| Aim of the exercise |
Reproduce the entries below in full, word for word.

*** Opening Data shown ***

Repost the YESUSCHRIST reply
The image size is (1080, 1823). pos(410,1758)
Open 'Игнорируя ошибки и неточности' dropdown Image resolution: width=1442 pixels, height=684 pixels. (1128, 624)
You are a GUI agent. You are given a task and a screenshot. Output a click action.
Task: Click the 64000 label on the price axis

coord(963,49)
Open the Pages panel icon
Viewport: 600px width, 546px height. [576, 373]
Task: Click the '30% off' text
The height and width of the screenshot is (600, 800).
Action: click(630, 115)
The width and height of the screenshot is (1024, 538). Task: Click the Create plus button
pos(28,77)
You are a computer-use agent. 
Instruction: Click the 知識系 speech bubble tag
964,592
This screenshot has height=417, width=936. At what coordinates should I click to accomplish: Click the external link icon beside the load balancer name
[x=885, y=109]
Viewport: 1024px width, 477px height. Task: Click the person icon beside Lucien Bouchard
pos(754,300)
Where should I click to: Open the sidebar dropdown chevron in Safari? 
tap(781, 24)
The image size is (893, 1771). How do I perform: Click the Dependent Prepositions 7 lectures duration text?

*** Closing Data shown ***

| Exercise result |
Repost the YESUSCHRIST reply
The image size is (1080, 1823). pos(410,1758)
Open 'Игнорируя ошибки и неточности' dropdown Image resolution: width=1442 pixels, height=684 pixels. (1128, 624)
You are a GUI agent. You are given a task and a screenshot. Output a click action.
Task: Click the 64000 label on the price axis

coord(963,49)
Open the Pages panel icon
Viewport: 600px width, 546px height. [576, 373]
Task: Click the '30% off' text
The height and width of the screenshot is (600, 800).
Action: click(630, 115)
The width and height of the screenshot is (1024, 538). Task: Click the Create plus button
pos(28,77)
You are a computer-use agent. 
Instruction: Click the 知識系 speech bubble tag
964,592
This screenshot has height=417, width=936. At what coordinates should I click to accomplish: Click the external link icon beside the load balancer name
[x=885, y=109]
Viewport: 1024px width, 477px height. Task: Click the person icon beside Lucien Bouchard
pos(754,300)
Where should I click to: Open the sidebar dropdown chevron in Safari? 
tap(781, 24)
The image size is (893, 1771). How do I perform: Click the Dependent Prepositions 7 lectures duration text?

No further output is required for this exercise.